Hate robocalls? FTC hopes these guys have an answer

Agency awards $50,000 in cash prizes as it turns to the private sector for help eradicating long-running annoyance of the technology era.

Crowd-Sourced Call Identification and Suppression submission Daniel Klein and Dean Jackson

If there's one Washington topic of conversation that's guaranteed to win plaudits from both sides of the partisan aisle, it's what to do about robocalls.

Despite rules banning most commercial robocalls, the Federal Trade Commission still receives tens of thousands of consumer complaints each month. Indeed on a Web page it operates, the FTC acknowledges that current laws have not stopped companies from "using autodialers that can send out thousands of phone calls every minute for an incredibly low cost."

So if Uncle Sam can't do it alone, the thinking is: turn to the private sector.

Earlier today, the FTC announced the winners of a competition in what it calls its "Robocall Challenge," splitting the $50,000 first-place price for overall solution to Serdar Danis and Aaron Foss. According to the agency, their proposals each deploy a captcha-style test to block illegal calls from getting through.

At the same time, organizations that employ 10 or more people were eligible for another, non-monetary award. For that, the judges selected Daniel Klein and Dean Jackson from Google for their proposed Crowd-Sourced Call Identification and Suppression system.

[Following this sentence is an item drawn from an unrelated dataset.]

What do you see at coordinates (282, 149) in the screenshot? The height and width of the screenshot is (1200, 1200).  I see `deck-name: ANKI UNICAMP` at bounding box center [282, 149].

"The solutions that our winners came up with have the potential to turn the tide on illegal robocalls, and they show the wisdom of tapping into the genius and technical expertise of the public," Charles Harwood, who is acting director of the agency's Bureau of Consumer Protection, said in a statement. "We're hoping these winning proposals find their way to the marketplace soon, and will provide relief to millions of American consumers harassed by these calls."